Task inputs ▸
--- START ---

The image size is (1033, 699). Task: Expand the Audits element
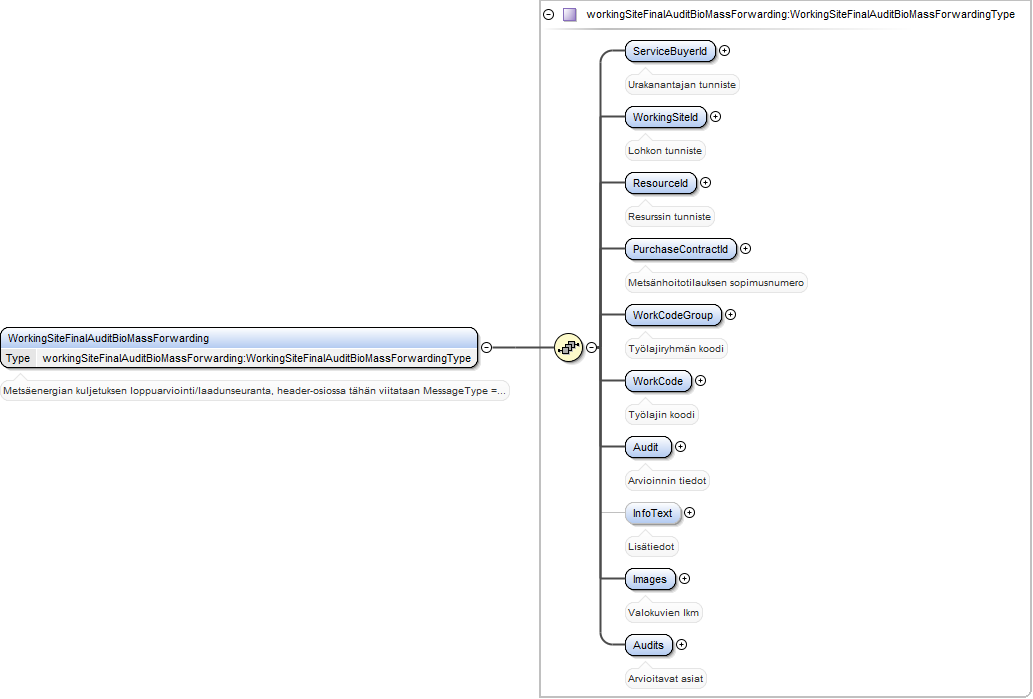point(682,645)
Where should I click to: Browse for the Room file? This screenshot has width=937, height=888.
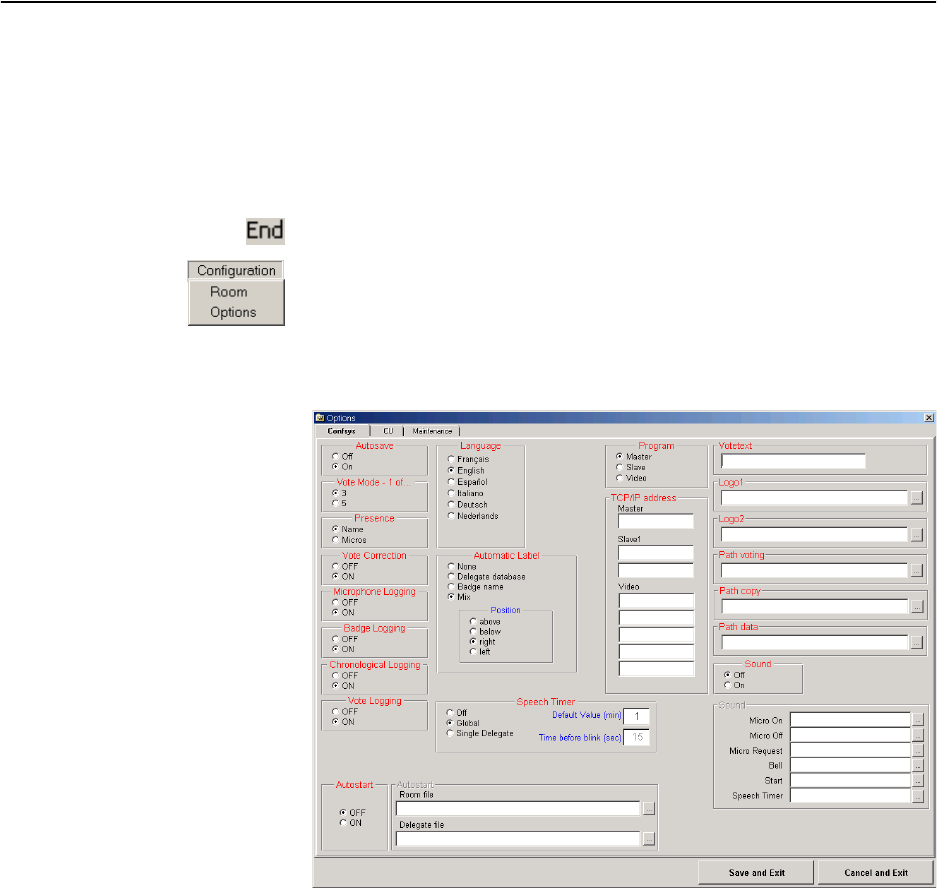(x=648, y=808)
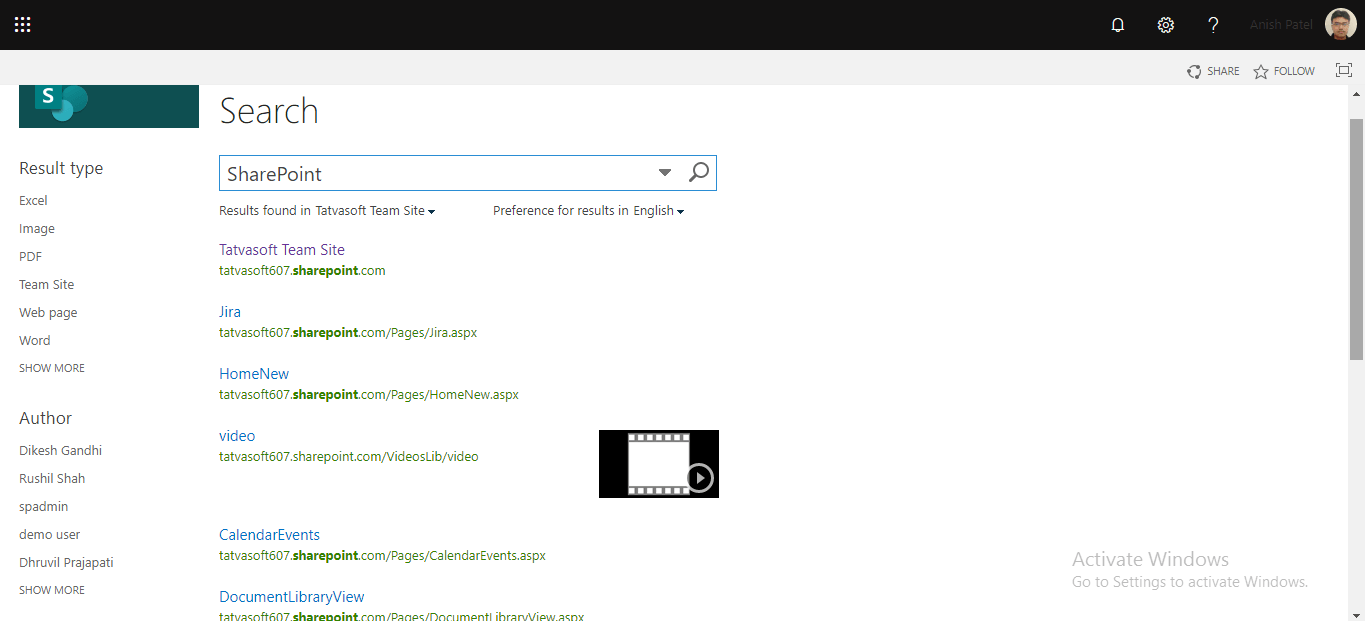1365x621 pixels.
Task: Expand the search box suggestions arrow
Action: pyautogui.click(x=664, y=172)
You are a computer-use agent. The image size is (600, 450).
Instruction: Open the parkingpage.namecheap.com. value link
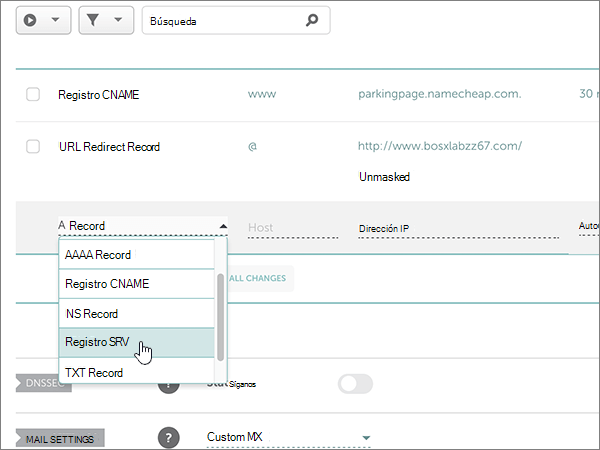coord(439,94)
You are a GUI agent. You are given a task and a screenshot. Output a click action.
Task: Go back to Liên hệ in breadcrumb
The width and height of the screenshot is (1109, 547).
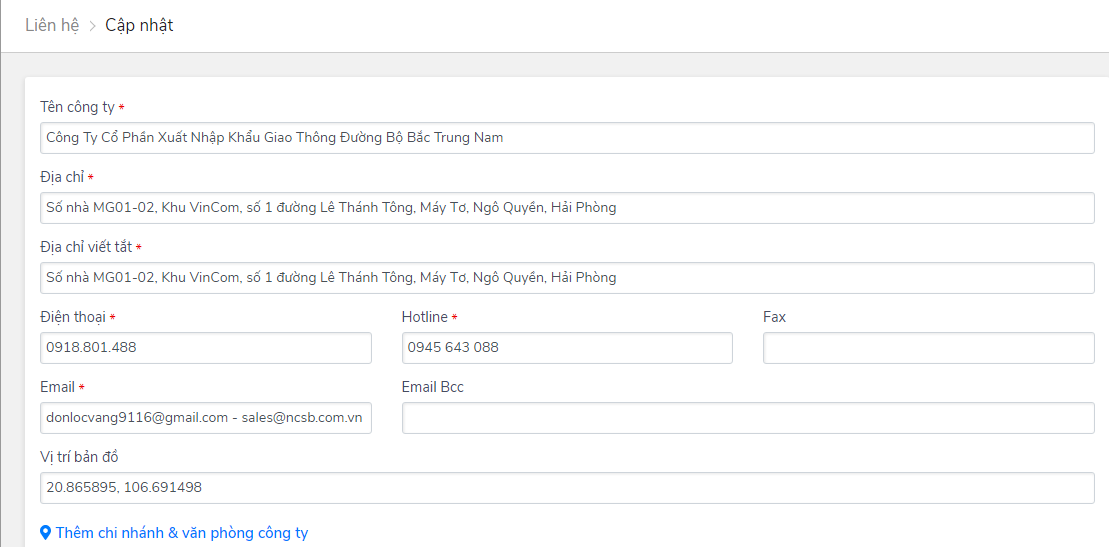point(52,25)
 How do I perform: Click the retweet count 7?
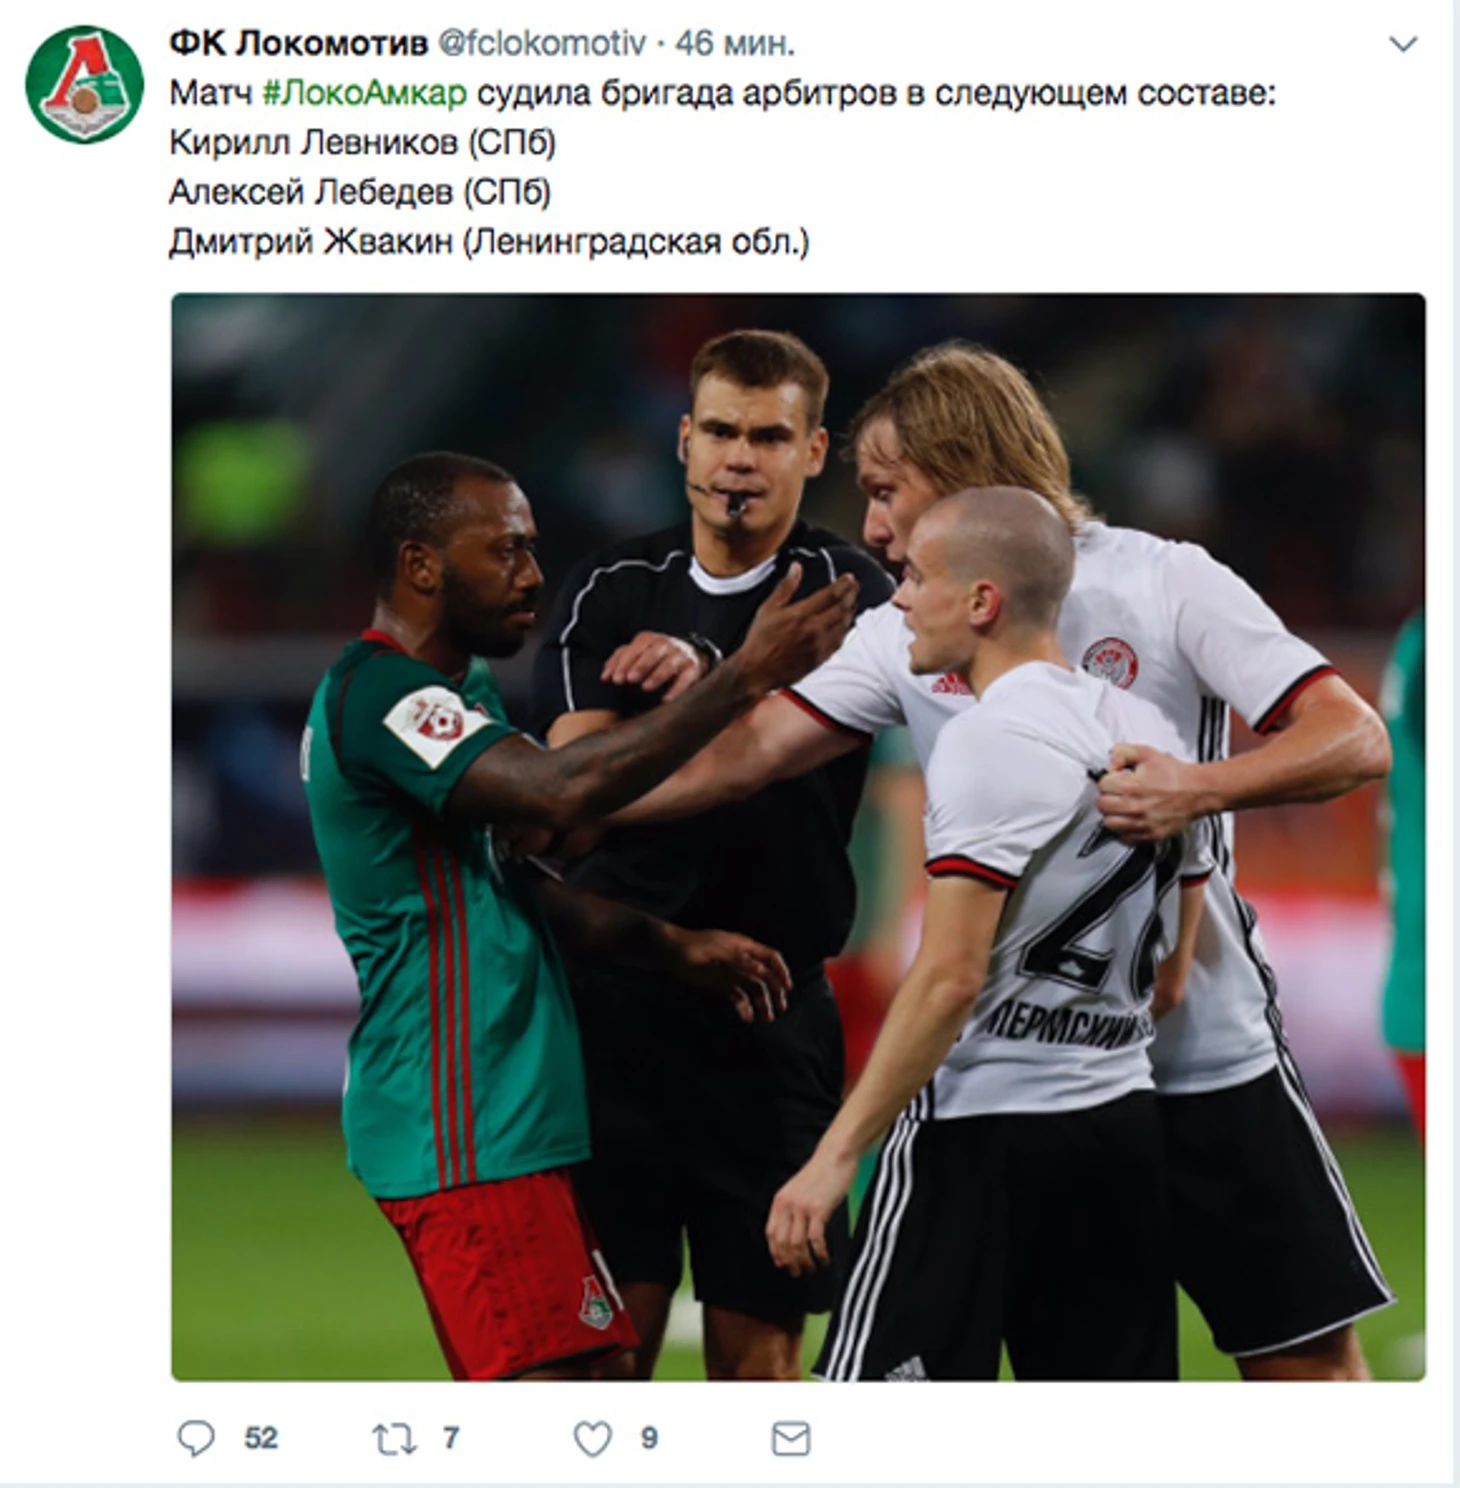coord(451,1438)

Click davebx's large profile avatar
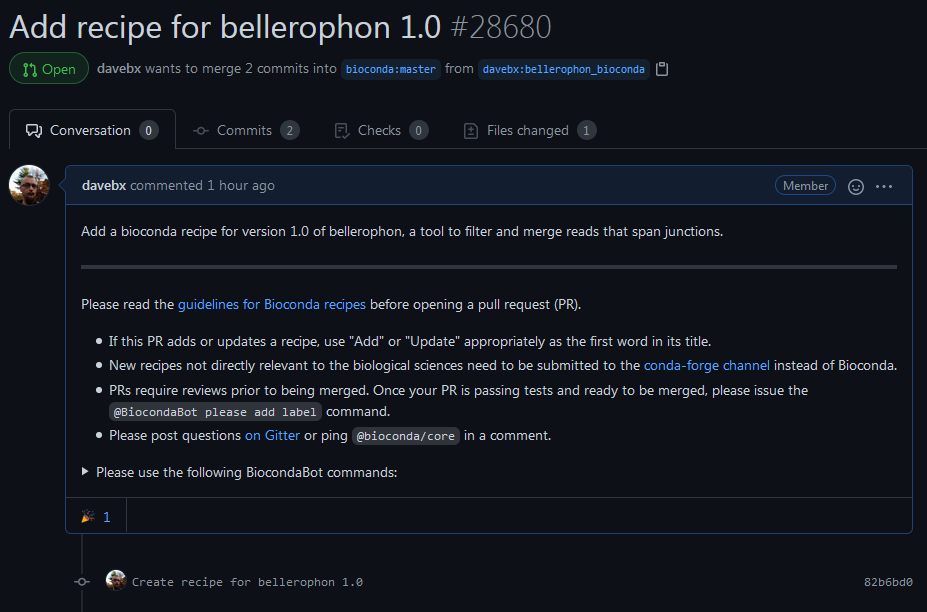(29, 186)
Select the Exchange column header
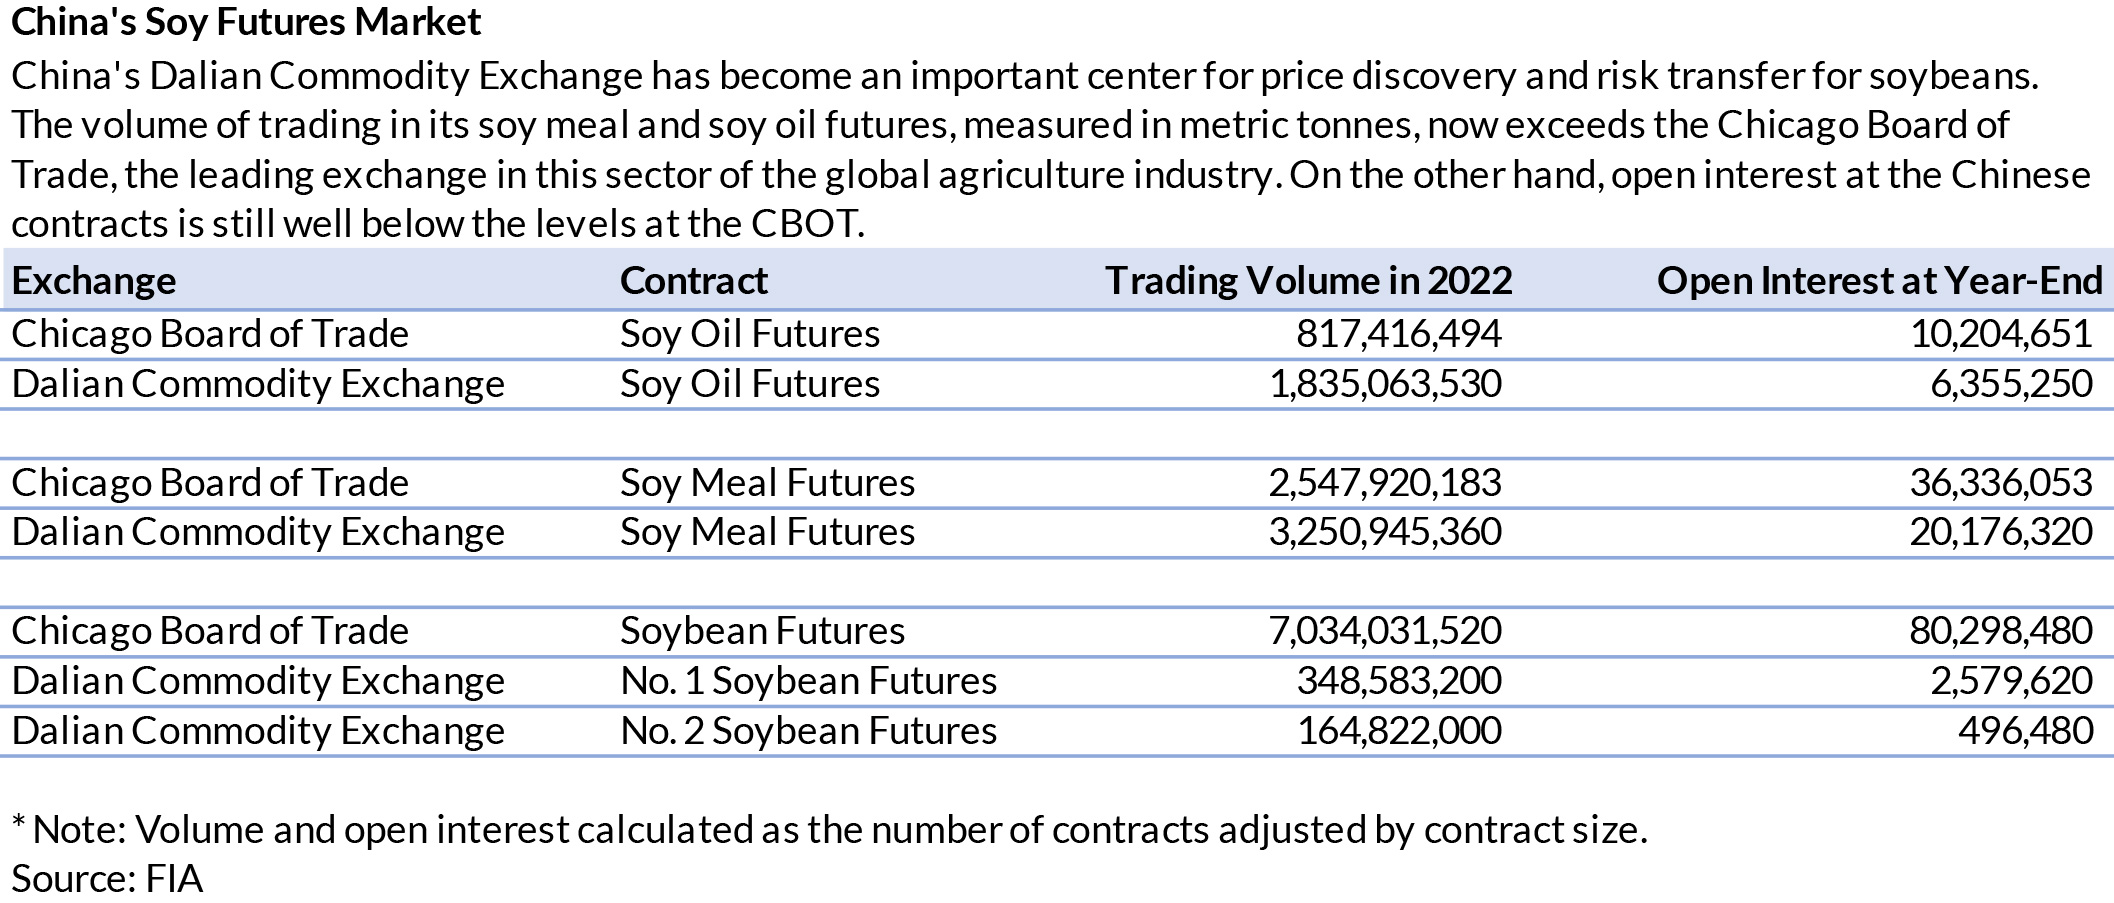 tap(94, 280)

--- END ---

Exercise requirements ▸ Nothing but the pictures may be dropped as you repeat the listing above exactly.

Answer area ▸
The image size is (1033, 699). Task: Expand the Audits element
point(682,645)
Where should I click to: Browse for the Room file? This screenshot has width=937, height=888.
(x=648, y=808)
1365x621 pixels.
Task: Expand the search box suggestions arrow
Action: pyautogui.click(x=664, y=172)
You are a computer-use agent. The image size is (600, 450).
Instruction: Open the parkingpage.namecheap.com. value link
coord(439,94)
You are a GUI agent. You are given a task and a screenshot. Output a click action.
Task: Go back to Liên hệ in breadcrumb
The width and height of the screenshot is (1109, 547).
point(52,25)
 How do I perform: Click the retweet count 7?
coord(451,1438)

Click davebx's large profile avatar
(29, 186)
Select the Exchange column header
 tap(94, 280)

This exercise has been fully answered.